K-Means.. The Simple Clustering Algorithm

If you do a quick Google search for clustering algorithms, k-means will undoubtedly be the first algorithm that will be mentioned in the search results, and for good reason too. It's the first algorithm that most professionals turn to for segmenting datasets.  Compared to other clustering methods out there, k-means is both very simple to implement and understand. In this post I will explain how this algorithm works and explain some pros and cons that you should be aware of when using this algorithm. In future posts, I will delve into more technical aspects of k-means and also walk through a coded implementation of this algorithm.

Here goes…

So what exactly is k-means?

The k-means algorithm divides a dataset into groups. The datapoints in each group are in close proximity of each other (at least as close to each other as possible). The k in k-means comes from the choice in the number of clusters to create. When using this algorithm, the practitioner provides two things:

  1. A dataset, and
  2. The number of clusters to create. We call this number k.

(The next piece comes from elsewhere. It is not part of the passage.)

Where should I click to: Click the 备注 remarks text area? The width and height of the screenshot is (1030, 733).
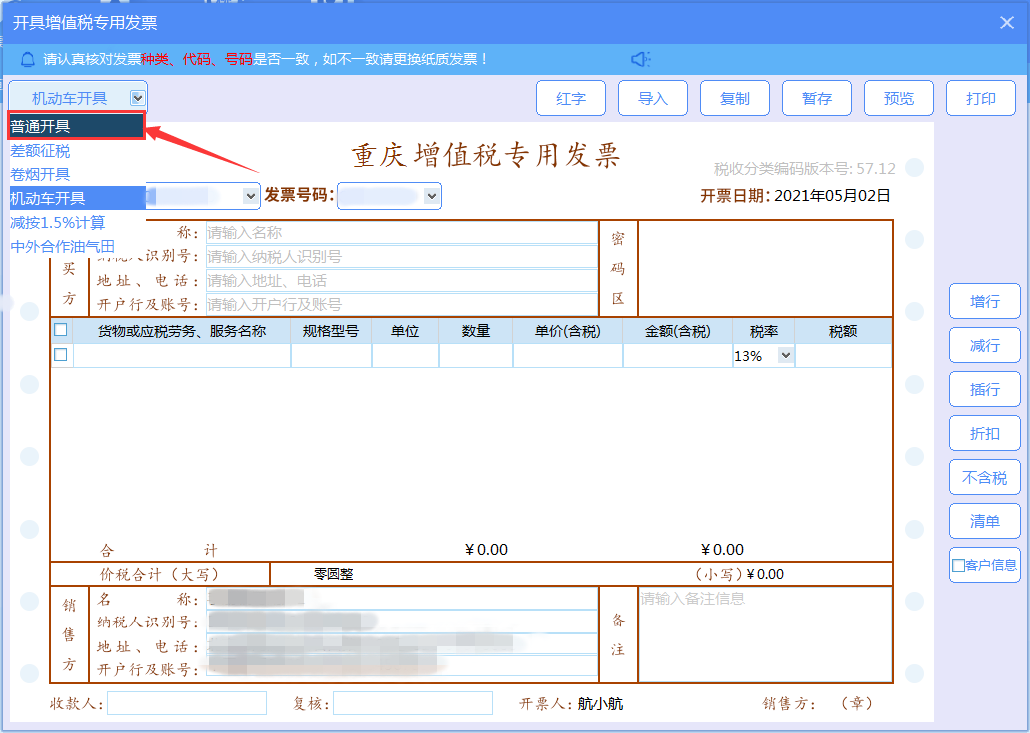(764, 635)
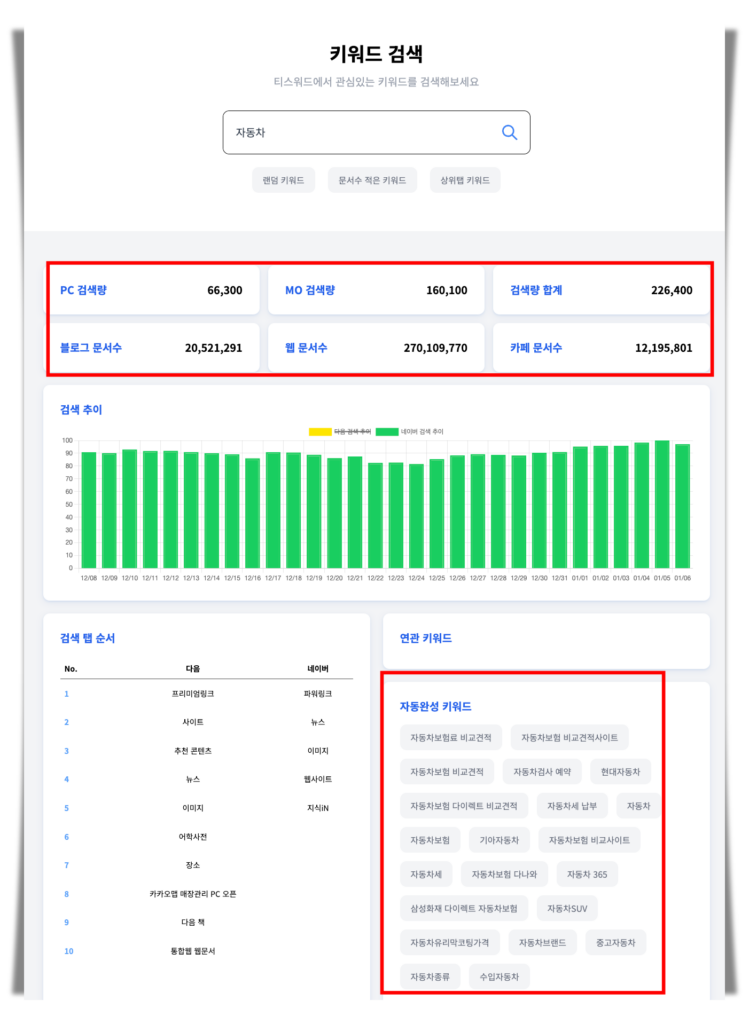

The algorithm will then take the dataset and create the desired number of clusters. The means in k-means comes from the method in which the clusters are formed. The algorithm repeatedly estimates the center of each cluster by calculating the mean (average) of the data points in the cluster.  Another name for this center point is centroid. Each data point in the dataset is assigned a cluster based on how close it is to a centroid. This will make more sense once we go through the next section.

Before K-Means
After K-Means

So how exactly does it work?

Here's a breakdown of the clustering algorithm in all of it's parts.

Choose initial centroids
Assign points to cluster
Calculate new centroids
Repeat until done
  1. Choose k. The first step is to determine the number of clusters you'd like to create. We'll call this number k
  2. Select initial cluster centroids. In this step the algorithm chooses k data points from the dataset at random. These data points serve as center points (centroids) for the clusters.
  3. Assign data points to a cluster.  In this step the algorithm calculates the distance between each data point in the dataset and each centroid and assigns the data point to the centroid it is closest to.
  4. Calculate new cluster centroids. The algorithm calculates the new center points for each cluster by computing the calculating the average of each data point in the cluster.
  5. Repeat steps 3 and 4. The algorithm reassigns data points to clusters based on how close they are to the new centroids. After the reassignment new cluster centroids are computed. This process is repeated until no changes in the assignments are made.

But wait, how is distance between a data point and a centroid calculated?

There are many methods that can be used to calculate distance (i.e. similarity) between points, many of which I plan on covering at a later time. But the method most commonly used is Euclidean distance. The formula is as follows:

So, what are the advantages of k-means?

Very Simple to Implement. This is probably one of the biggest advantages of this algorithm. Not only is it very easy to implement, it is also very easy to interpret and visualize compared to other algorithms out there.

Very efficient. The k-means clustering algorithm is highly scalable and can efficiently cluster large datasets.

Highly adaptable to new data points. K-means clustering algorithm is extremely flexible and can adjust the clustering of the data as new data points are added to the dataset. This is really great for real-time applications where new data points can be inserted to the dataset on the fly.

And, what are the disadvantages of k-means?

K must be chosen manually. As you may have already surmised from the explanation of the algorithm, K-means is not capable of determining the optimal number of clusters in the dataset automatically. You must specify the number of clusters in advance. In a future post I will cover some strategies you can use to determine the optimal number of clusters for K-means

Very sensitive to noisy data and outliers. The presence of extreme data points in the dataset can have a huge impact on the quality of the clusters that are formed. The placement of cluster centroids, for instance can be heavily influenced by outliers. Or better yet, outliers might even get their own cluster instead of being ignored. To prevent any of these from occurring, make sure to remove these outliers from the dataset before clustering.

Dataset with outliers before clustering
Dataset with outliers after clustering

Results are inconsistent. Due to the fact that the initial center points are chosen at random, you can run k-means multiple times on the same dataset and get different answers. What people therefore do in practice is run k-means several times with different initial values and pick the one with the best result.

Works best with spherical datasets. One big assumption K-means has on the dataset is that it contains spherically shaped clusters. This is not always the case however. When given datasets such as the one below, K-means may produce a result that might not be what you'd expect.

Non spherical dataset before clustering
Non spherical dataset after clustering

Assumes clusters have similar density. Another big assumption that K-means makes on the dataset is that the clusters are even in size and density. When given dataset with uneven distributions of points per cluster, the clustering starts to break down.

What's next?

You now have a high level understanding of k-means clustering and how it works. Other the next few posts, I will start diving into more technical details on the algorithm, including strategies for choosing the optimal number of clusters, and other distance methods you can use with k-means.